PROBLEM DETAILS: In the data, find the word "options" and copy out every line that has it.

** SUPPLIED RECORDS follows **

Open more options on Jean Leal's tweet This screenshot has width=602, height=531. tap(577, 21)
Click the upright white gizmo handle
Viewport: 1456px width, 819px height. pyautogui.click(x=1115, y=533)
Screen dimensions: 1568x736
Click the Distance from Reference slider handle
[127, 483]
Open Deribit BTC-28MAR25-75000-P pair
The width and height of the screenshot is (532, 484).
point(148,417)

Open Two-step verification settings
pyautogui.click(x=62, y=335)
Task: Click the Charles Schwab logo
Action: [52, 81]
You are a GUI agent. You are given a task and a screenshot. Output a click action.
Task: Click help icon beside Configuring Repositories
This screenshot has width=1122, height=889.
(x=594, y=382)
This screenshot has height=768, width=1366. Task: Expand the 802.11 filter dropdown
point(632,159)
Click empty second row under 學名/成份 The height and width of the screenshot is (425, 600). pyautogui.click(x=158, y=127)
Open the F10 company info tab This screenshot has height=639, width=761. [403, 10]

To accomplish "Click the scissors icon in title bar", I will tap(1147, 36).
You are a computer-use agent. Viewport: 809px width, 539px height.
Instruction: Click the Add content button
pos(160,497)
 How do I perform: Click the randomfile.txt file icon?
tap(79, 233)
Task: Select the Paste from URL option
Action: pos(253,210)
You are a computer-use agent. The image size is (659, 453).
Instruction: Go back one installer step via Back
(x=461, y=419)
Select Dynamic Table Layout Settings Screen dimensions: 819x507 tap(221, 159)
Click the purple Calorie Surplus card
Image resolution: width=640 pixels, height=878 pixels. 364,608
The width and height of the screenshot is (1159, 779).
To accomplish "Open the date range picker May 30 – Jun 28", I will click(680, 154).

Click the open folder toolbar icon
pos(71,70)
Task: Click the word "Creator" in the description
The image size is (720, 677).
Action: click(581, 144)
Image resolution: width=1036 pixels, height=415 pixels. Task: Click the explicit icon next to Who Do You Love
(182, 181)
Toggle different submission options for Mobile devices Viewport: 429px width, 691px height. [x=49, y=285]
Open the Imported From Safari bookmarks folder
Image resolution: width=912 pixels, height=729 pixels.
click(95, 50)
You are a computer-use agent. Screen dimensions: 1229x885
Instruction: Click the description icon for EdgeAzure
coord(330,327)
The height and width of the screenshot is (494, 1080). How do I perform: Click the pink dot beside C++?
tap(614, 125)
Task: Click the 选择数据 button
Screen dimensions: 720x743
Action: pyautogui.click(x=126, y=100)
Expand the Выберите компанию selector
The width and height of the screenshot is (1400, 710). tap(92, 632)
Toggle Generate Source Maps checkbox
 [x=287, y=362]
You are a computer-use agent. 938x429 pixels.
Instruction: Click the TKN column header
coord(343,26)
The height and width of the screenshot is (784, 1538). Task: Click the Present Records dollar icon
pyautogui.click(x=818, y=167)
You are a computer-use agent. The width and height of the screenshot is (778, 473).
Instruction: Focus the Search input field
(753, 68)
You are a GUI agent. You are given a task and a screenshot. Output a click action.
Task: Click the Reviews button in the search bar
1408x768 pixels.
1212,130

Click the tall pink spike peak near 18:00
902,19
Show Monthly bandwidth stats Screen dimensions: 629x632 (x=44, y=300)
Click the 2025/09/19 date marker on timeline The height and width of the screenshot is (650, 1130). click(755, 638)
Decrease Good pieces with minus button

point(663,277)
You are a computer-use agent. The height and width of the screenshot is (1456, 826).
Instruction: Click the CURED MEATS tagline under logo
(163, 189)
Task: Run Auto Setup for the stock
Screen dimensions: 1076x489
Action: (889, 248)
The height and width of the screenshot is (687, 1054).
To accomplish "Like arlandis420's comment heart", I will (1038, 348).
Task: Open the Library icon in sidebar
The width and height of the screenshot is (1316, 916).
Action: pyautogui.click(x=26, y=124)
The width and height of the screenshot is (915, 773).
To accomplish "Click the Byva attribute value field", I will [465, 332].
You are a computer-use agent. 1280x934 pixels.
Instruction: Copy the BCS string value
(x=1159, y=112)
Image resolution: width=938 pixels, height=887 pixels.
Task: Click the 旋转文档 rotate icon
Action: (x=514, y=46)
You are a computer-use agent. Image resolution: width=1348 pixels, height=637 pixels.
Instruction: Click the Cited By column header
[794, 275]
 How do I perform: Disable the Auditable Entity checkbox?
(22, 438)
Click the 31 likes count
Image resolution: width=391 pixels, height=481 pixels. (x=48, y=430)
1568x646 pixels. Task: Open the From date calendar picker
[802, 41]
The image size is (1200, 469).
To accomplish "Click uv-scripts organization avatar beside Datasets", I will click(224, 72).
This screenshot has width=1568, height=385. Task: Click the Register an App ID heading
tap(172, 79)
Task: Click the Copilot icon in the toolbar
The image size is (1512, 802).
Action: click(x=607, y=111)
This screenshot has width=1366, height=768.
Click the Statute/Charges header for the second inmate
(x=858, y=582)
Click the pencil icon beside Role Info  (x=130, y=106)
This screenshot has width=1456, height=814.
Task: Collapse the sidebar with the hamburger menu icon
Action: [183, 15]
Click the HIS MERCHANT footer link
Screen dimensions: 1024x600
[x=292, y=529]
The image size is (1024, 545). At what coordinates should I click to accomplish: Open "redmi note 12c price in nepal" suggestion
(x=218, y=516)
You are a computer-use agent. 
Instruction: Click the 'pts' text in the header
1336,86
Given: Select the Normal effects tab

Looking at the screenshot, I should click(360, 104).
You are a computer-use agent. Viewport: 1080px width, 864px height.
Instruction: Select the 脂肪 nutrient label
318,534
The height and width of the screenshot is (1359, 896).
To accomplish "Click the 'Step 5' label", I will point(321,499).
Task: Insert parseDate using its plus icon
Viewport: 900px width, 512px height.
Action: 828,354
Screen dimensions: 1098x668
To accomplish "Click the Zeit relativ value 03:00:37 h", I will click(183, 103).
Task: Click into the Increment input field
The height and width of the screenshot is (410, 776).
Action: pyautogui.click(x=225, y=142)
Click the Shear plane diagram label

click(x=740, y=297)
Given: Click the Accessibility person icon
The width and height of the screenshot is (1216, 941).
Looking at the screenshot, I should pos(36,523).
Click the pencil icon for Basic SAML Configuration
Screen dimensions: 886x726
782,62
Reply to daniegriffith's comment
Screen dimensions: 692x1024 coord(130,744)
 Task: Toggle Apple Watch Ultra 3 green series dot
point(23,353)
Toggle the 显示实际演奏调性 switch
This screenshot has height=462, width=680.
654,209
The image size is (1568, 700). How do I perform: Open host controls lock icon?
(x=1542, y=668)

** End of SUPPLIED RECORDS **

SOLUTION BELOW:
Open more options on Jean Leal's tweet This screenshot has width=602, height=531. tap(577, 21)
Toggle different submission options for Mobile devices Viewport: 429px width, 691px height. [x=49, y=285]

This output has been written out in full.